→ **待办任务**
将下面所有行转换成一个 Markdown 表格，设“序号”和“内容”两列，每行占表格一行，空行略去。

→ **所给资料**
----------------------------------------

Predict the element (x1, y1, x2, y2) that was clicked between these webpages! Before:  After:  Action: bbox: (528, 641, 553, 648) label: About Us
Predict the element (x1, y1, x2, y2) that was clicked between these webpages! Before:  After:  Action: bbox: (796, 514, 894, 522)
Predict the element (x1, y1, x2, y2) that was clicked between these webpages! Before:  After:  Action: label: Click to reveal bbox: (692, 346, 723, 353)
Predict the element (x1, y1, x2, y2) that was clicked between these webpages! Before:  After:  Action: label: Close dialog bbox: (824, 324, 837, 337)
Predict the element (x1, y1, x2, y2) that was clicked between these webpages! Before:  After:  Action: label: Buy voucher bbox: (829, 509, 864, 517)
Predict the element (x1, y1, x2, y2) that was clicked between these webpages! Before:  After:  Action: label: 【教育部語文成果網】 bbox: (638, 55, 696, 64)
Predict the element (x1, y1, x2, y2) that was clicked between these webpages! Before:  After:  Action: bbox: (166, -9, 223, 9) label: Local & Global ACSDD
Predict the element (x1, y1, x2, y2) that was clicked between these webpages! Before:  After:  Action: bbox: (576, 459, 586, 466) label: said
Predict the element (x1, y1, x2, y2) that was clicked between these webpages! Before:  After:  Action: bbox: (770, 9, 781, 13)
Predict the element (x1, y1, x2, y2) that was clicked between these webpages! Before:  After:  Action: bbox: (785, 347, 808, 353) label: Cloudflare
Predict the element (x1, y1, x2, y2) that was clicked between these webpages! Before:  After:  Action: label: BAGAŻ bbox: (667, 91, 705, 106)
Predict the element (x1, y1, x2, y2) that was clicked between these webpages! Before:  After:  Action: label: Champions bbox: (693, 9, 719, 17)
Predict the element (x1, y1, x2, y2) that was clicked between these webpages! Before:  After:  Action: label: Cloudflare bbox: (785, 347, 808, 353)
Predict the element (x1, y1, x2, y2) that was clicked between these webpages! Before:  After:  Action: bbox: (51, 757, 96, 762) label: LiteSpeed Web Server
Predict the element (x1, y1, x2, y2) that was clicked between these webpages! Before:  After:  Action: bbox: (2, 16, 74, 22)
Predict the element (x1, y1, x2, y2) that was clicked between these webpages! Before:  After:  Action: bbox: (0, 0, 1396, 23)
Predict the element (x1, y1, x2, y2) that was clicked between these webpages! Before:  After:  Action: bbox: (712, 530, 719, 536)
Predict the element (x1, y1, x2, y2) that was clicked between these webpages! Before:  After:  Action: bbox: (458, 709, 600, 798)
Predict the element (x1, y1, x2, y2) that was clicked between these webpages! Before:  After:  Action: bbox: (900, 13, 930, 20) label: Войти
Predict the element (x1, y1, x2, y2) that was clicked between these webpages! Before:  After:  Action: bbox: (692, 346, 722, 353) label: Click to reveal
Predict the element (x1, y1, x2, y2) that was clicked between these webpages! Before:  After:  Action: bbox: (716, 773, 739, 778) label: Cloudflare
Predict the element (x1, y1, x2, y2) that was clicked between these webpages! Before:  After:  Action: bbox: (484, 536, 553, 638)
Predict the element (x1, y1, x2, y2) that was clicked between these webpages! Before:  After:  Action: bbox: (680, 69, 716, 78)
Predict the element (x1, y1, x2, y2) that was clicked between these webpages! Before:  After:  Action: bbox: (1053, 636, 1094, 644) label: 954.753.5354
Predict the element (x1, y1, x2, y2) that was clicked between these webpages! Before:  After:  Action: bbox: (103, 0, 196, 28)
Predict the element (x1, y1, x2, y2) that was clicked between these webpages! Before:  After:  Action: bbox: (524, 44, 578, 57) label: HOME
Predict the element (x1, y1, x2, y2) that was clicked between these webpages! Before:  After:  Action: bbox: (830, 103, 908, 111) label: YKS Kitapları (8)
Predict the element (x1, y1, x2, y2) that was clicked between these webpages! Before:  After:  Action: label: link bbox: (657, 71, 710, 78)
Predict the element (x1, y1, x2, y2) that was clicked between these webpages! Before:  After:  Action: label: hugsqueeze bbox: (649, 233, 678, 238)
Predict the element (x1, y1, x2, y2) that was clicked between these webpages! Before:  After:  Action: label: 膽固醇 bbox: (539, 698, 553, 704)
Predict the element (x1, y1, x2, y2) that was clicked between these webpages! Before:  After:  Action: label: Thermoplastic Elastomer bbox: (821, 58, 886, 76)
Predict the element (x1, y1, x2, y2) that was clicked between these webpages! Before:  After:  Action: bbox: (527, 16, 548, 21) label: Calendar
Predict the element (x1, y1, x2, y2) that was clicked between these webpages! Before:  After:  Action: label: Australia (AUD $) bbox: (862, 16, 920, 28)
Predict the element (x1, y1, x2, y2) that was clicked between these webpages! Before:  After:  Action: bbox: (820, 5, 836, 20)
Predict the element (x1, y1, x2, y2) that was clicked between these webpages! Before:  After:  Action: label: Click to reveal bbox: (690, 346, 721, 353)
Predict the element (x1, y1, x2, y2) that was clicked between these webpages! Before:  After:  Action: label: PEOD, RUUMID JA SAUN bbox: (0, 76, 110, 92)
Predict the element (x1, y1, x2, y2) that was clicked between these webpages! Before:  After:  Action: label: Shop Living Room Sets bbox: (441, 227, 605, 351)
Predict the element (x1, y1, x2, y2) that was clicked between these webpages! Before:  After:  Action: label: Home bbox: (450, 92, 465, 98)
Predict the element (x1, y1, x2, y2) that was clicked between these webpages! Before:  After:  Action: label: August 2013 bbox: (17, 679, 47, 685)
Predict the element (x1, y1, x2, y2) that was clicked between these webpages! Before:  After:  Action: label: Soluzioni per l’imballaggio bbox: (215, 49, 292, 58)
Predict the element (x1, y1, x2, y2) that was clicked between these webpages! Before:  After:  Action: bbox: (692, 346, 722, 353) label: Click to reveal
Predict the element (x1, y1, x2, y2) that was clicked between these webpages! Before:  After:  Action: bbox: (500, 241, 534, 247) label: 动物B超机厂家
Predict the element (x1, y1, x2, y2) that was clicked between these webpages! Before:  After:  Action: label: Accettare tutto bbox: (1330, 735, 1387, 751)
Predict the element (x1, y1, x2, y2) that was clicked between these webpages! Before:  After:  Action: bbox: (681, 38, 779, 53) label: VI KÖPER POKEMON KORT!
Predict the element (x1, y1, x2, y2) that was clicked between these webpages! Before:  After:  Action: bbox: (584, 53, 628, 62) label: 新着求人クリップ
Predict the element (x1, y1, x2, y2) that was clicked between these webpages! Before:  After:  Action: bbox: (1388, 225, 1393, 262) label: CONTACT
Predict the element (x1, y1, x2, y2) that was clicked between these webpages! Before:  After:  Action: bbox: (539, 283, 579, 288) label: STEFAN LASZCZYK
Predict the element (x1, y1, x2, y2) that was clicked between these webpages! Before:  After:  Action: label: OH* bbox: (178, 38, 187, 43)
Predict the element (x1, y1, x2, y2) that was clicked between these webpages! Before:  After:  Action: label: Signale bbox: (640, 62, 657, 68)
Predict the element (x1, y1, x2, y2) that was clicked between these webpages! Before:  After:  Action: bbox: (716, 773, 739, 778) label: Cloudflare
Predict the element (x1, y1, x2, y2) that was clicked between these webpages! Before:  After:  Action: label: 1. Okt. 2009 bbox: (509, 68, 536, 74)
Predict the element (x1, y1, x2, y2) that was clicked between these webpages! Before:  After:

----------------------------------------

→ **输出结果**
| 序号 | 内容 |
|---|---|
| 1 | Predict the element (x1, y1, x2, y2) that was clicked between these webpages! Before:  After:  Action: bbox: (528, 641, 553, 648) label: About Us |
| 2 | Predict the element (x1, y1, x2, y2) that was clicked between these webpages! Before:  After:  Action: bbox: (796, 514, 894, 522) |
| 3 | Predict the element (x1, y1, x2, y2) that was clicked between these webpages! Before:  After:  Action: label: Click to reveal bbox: (692, 346, 723, 353) |
| 4 | Predict the element (x1, y1, x2, y2) that was clicked between these webpages! Before:  After:  Action: label: Close dialog bbox: (824, 324, 837, 337) |
| 5 | Predict the element (x1, y1, x2, y2) that was clicked between these webpages! Before:  After:  Action: label: Buy voucher bbox: (829, 509, 864, 517) |
| 6 | Predict the element (x1, y1, x2, y2) that was clicked between these webpages! Before:  After:  Action: label: 【教育部語文成果網】 bbox: (638, 55, 696, 64) |
| 7 | Predict the element (x1, y1, x2, y2) that was clicked between these webpages! Before:  After:  Action: bbox: (166, -9, 223, 9) label: Local & Global ACSDD |
| 8 | Predict the element (x1, y1, x2, y2) that was clicked between these webpages! Before:  After:  Action: bbox: (576, 459, 586, 466) label: said |
| 9 | Predict the element (x1, y1, x2, y2) that was clicked between these webpages! Before:  After:  Action: bbox: (770, 9, 781, 13) |
| 10 | Predict the element (x1, y1, x2, y2) that was clicked between these webpages! Before:  After:  Action: bbox: (785, 347, 808, 353) label: Cloudflare |
| 11 | Predict the element (x1, y1, x2, y2) that was clicked between these webpages! Before:  After:  Action: label: BAGAŻ bbox: (667, 91, 705, 106) |
| 12 | Predict the element (x1, y1, x2, y2) that was clicked between these webpages! Before:  After:  Action: label: Champions bbox: (693, 9, 719, 17) |
| 13 | Predict the element (x1, y1, x2, y2) that was clicked between these webpages! Before:  After:  Action: label: Cloudflare bbox: (785, 347, 808, 353) |
| 14 | Predict the element (x1, y1, x2, y2) that was clicked between these webpages! Before:  After:  Action: bbox: (51, 757, 96, 762) label: LiteSpeed Web Server |
| 15 | Predict the element (x1, y1, x2, y2) that was clicked between these webpages! Before:  After:  Action: bbox: (2, 16, 74, 22) |
| 16 | Predict the element (x1, y1, x2, y2) that was clicked between these webpages! Before:  After:  Action: bbox: (0, 0, 1396, 23) |
| 17 | Predict the element (x1, y1, x2, y2) that was clicked between these webpages! Before:  After:  Action: bbox: (712, 530, 719, 536) |
| 18 | Predict the element (x1, y1, x2, y2) that was clicked between these webpages! Before:  After:  Action: bbox: (458, 709, 600, 798) |
| 19 | Predict the element (x1, y1, x2, y2) that was clicked between these webpages! Before:  After:  Action: bbox: (900, 13, 930, 20) label: Войти |
| 20 | Predict the element (x1, y1, x2, y2) that was clicked between these webpages! Before:  After:  Action: bbox: (692, 346, 722, 353) label: Click to reveal |
| 21 | Predict the element (x1, y1, x2, y2) that was clicked between these webpages! Before:  After:  Action: bbox: (716, 773, 739, 778) label: Cloudflare |
| 22 | Predict the element (x1, y1, x2, y2) that was clicked between these webpages! Before:  After:  Action: bbox: (484, 536, 553, 638) |
| 23 | Predict the element (x1, y1, x2, y2) that was clicked between these webpages! Before:  After:  Action: bbox: (680, 69, 716, 78) |
| 24 | Predict the element (x1, y1, x2, y2) that was clicked between these webpages! Before:  After:  Action: bbox: (1053, 636, 1094, 644) label: 954.753.5354 |
| 25 | Predict the element (x1, y1, x2, y2) that was clicked between these webpages! Before:  After:  Action: bbox: (103, 0, 196, 28) |
| 26 | Predict the element (x1, y1, x2, y2) that was clicked between these webpages! Before:  After:  Action: bbox: (524, 44, 578, 57) label: HOME |
| 27 | Predict the element (x1, y1, x2, y2) that was clicked between these webpages! Before:  After:  Action: bbox: (830, 103, 908, 111) label: YKS Kitapları (8) |
| 28 | Predict the element (x1, y1, x2, y2) that was clicked between these webpages! Before:  After:  Action: label: link bbox: (657, 71, 710, 78) |
| 29 | Predict the element (x1, y1, x2, y2) that was clicked between these webpages! Before:  After:  Action: label: hugsqueeze bbox: (649, 233, 678, 238) |
| 30 | Predict the element (x1, y1, x2, y2) that was clicked between these webpages! Before:  After:  Action: label: 膽固醇 bbox: (539, 698, 553, 704) |
| 31 | Predict the element (x1, y1, x2, y2) that was clicked between these webpages! Before:  After:  Action: label: Thermoplastic Elastomer bbox: (821, 58, 886, 76) |
| 32 | Predict the element (x1, y1, x2, y2) that was clicked between these webpages! Before:  After:  Action: bbox: (527, 16, 548, 21) label: Calendar |
| 33 | Predict the element (x1, y1, x2, y2) that was clicked between these webpages! Before:  After:  Action: label: Australia (AUD $) bbox: (862, 16, 920, 28) |
| 34 | Predict the element (x1, y1, x2, y2) that was clicked between these webpages! Before:  After:  Action: bbox: (820, 5, 836, 20) |
| 35 | Predict the element (x1, y1, x2, y2) that was clicked between these webpages! Before:  After:  Action: label: Click to reveal bbox: (690, 346, 721, 353) |
| 36 | Predict the element (x1, y1, x2, y2) that was clicked between these webpages! Before:  After:  Action: label: PEOD, RUUMID JA SAUN bbox: (0, 76, 110, 92) |
| 37 | Predict the element (x1, y1, x2, y2) that was clicked between these webpages! Before:  After:  Action: label: Shop Living Room Sets bbox: (441, 227, 605, 351) |
| 38 | Predict the element (x1, y1, x2, y2) that was clicked between these webpages! Before:  After:  Action: label: Home bbox: (450, 92, 465, 98) |
| 39 | Predict the element (x1, y1, x2, y2) that was clicked between these webpages! Before:  After:  Action: label: August 2013 bbox: (17, 679, 47, 685) |
| 40 | Predict the element (x1, y1, x2, y2) that was clicked between these webpages! Before:  After:  Action: label: Soluzioni per l’imballaggio bbox: (215, 49, 292, 58) |
| 41 | Predict the element (x1, y1, x2, y2) that was clicked between these webpages! Before:  After:  Action: bbox: (692, 346, 722, 353) label: Click to reveal |
| 42 | Predict the element (x1, y1, x2, y2) that was clicked between these webpages! Before:  After:  Action: bbox: (500, 241, 534, 247) label: 动物B超机厂家 |
| 43 | Predict the element (x1, y1, x2, y2) that was clicked between these webpages! Before:  After:  Action: label: Accettare tutto bbox: (1330, 735, 1387, 751) |
| 44 | Predict the element (x1, y1, x2, y2) that was clicked between these webpages! Before:  After:  Action: bbox: (681, 38, 779, 53) label: VI KÖPER POKEMON KORT! |
| 45 | Predict the element (x1, y1, x2, y2) that was clicked between these webpages! Before:  After:  Action: bbox: (584, 53, 628, 62) label: 新着求人クリップ |
| 46 | Predict the element (x1, y1, x2, y2) that was clicked between these webpages! Before:  After:  Action: bbox: (1388, 225, 1393, 262) label: CONTACT |
| 47 | Predict the element (x1, y1, x2, y2) that was clicked between these webpages! Before:  After:  Action: bbox: (539, 283, 579, 288) label: STEFAN LASZCZYK |
| 48 | Predict the element (x1, y1, x2, y2) that was clicked between these webpages! Before:  After:  Action: label: OH* bbox: (178, 38, 187, 43) |
| 49 | Predict the element (x1, y1, x2, y2) that was clicked between these webpages! Before:  After:  Action: label: Signale bbox: (640, 62, 657, 68) |
| 50 | Predict the element (x1, y1, x2, y2) that was clicked between these webpages! Before:  After:  Action: bbox: (716, 773, 739, 778) label: Cloudflare |
| 51 | Predict the element (x1, y1, x2, y2) that was clicked between these webpages! Before:  After:  Action: label: 1. Okt. 2009 bbox: (509, 68, 536, 74) |
| 52 | Predict the element (x1, y1, x2, y2) that was clicked between these webpages! Before:  After: |